Sen. Bob Corker, R-Tenn., has long demanded action to curb Chinese trade abuses and currency manipulation, but has become one of the harshest critics against the president's steel and aluminum tariffs. Asked about President Trump's latest tariff threats to China, Corker said, "Everything about this is random."

He argued the administration would be well-served to lay out a plan and present it to Congress "instead of just waking up in the morning and deciding what they're going to do."

U.S. and international markets reeled following Trump's Tuesday statement announcing that "further action must be taken to encourage China to change its unfair practices." American farmers and ranchers watched the price of their goods drop on the world market as some manufacturers saw a double-digit rise in the price of aluminum and steel.

In a Wednesday hearing before the Senate Finance Committee, Commerce Secretary Wilbur Ross defended the president's actions against critics who worried of a mounting trade war.

"We’ve been at a trade war forever, the difference is now our troops are coming to the ramparts," Ross said.

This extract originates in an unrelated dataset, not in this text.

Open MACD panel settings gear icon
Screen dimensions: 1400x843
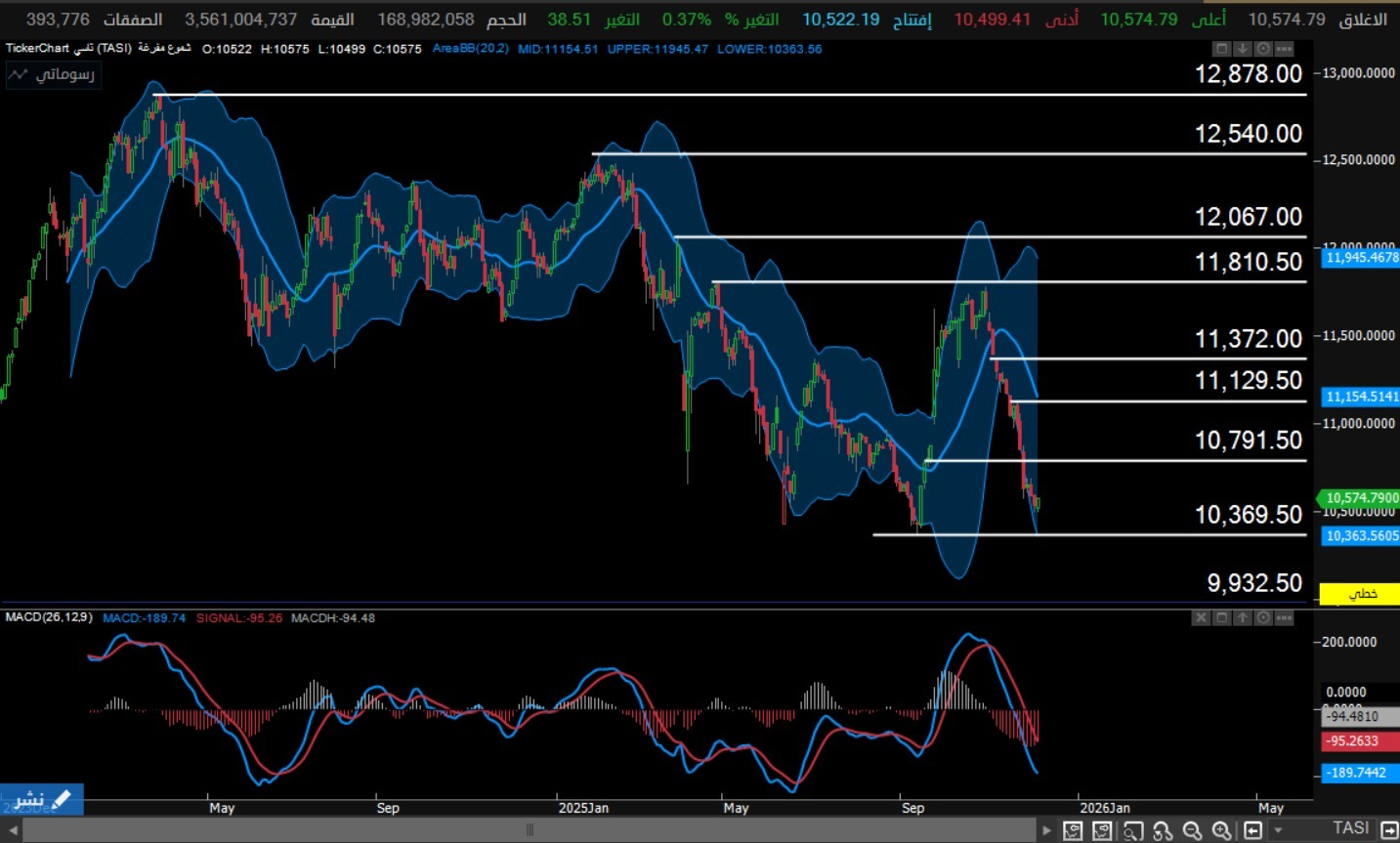point(1263,618)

"The problem we have is, if we’re not going to fix the big problem — which is the unfair trade practices, the abuse of intellectual property — now, when are we ever going to fix this," he said. Ross insisted the tariffs were one of the last remaining tools available to pressure Beijing after trade negotiations broke down last month.

Sen. John Thune, R-S.D., acknowledged that there was near universal agreement that the United States should focus on China's trade abuses, "but this thing seems to be escalating out of control fairly quickly."

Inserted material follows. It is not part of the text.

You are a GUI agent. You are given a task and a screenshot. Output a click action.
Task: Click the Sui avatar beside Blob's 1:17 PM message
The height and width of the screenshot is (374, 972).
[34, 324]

The Chinese tariffs have already hit the U.S. farm belt, driving down the market price of wheat, corn, soybeans, beef, pork and other goods. With China accounting for approximately 60 percent of U.S. soybean exports, producers in multiple heartland states including South Dakota, Iowa and Kansas are anticipating hundreds of millions of dollars in losses.

Sen. Pat Roberts, R-Ks., said the administration's trade actions were "putting agriculture commodities in a retaliation bullseye."

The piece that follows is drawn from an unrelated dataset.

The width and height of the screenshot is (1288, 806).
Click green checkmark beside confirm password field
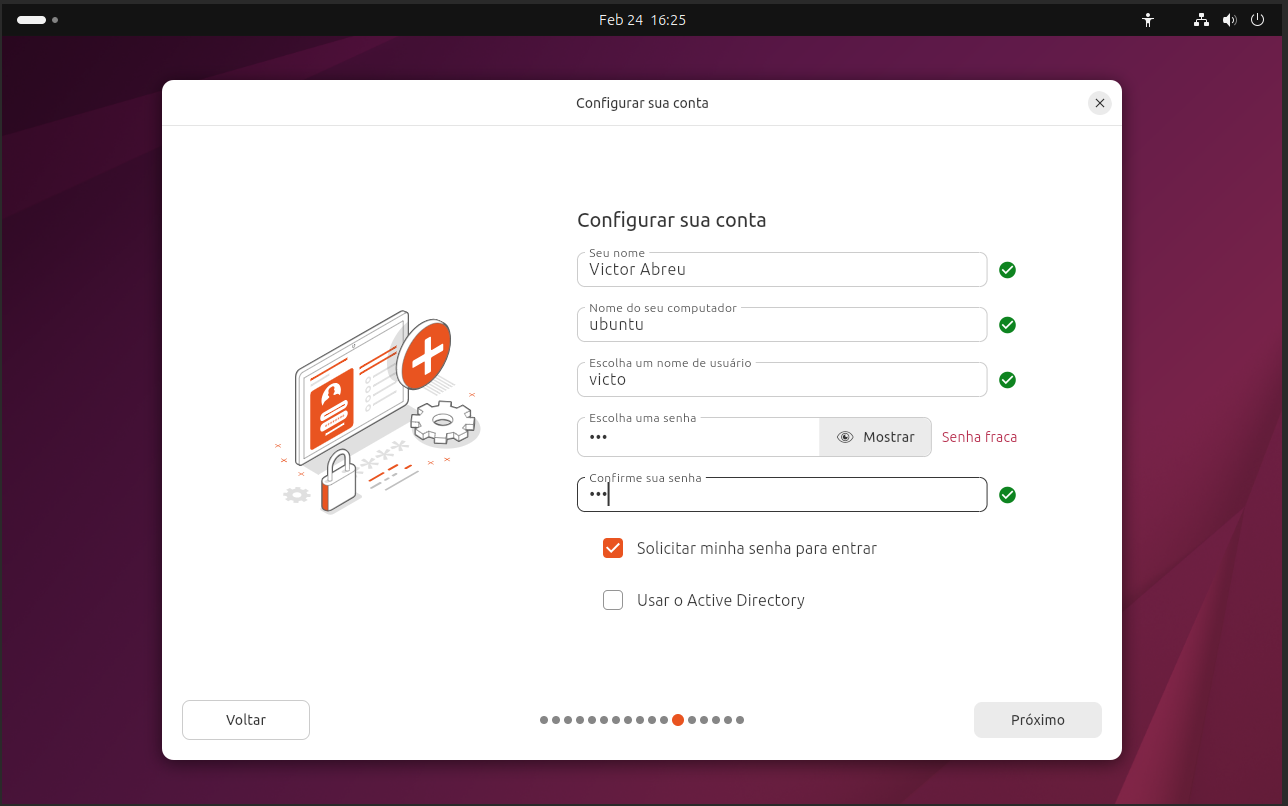coord(1007,495)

Ross insisted that the market price decline on agricultural goods "has been exaggerated by speculative activity."

Ross responded similarly to recent reports of steel and aluminum prices increases by more than twice the amount of the administration's tariffs, saying it was the result of "antisocial behavior" by industry participants and not related to the tariffs. The price spike came as the administration finalized its May 31 decision to impose a 25 percent tariff on steel imports and 10 percent on aluminum.

Ross said the Commerce Department is investigating the price increases to see if people are "improperly profiteering off of the tariffs."

Trump's trade spat with China has not shaken all of his supporters. Senate Minority Leader Chuck Schumer, D-N.Y., praised Trump's tariffs over the weekend and urged the American public to be patient through the initial pains of Chinese retaliation.

"It’s going to take a little bit of toughness at the beginning. China will bark back," Schumer said in an interview with New York radio host John Catsimatidis. "But they need us more than we need them — President Trump is right about that — and we should be strong."

Sen. Marco Rubio, R-Fla., applauded Trump's tariff announcement on Friday, saying the president is "headed in the right direction."

While some of the president's trade advocates get cold feet following China's retaliation, President Trump reiterated his intent to press ahead and finally address the U.S.-China trade imbalance.

"This should have been done many years ago. We have no choice," he said in a speech before the National Federation of Independent Business. "We have to do something about it...But we’re going and we’re going to make it fair."

China hawks in the administration have argued the United States has more leverage over China than critics will admit. In a call with reporters this week, White House senior trade advisor Peter Navarro, insisted that "China has much more to lose" in a tit-for-tat tariff fight with the United States.

Administration officials expect the overall impact of U.S. tariffs to be much broader than China's retaliatory measures. In 2017, China exported roughly $505 billion in merchandise to the United States. That same year, the United States exported less than $130 billion.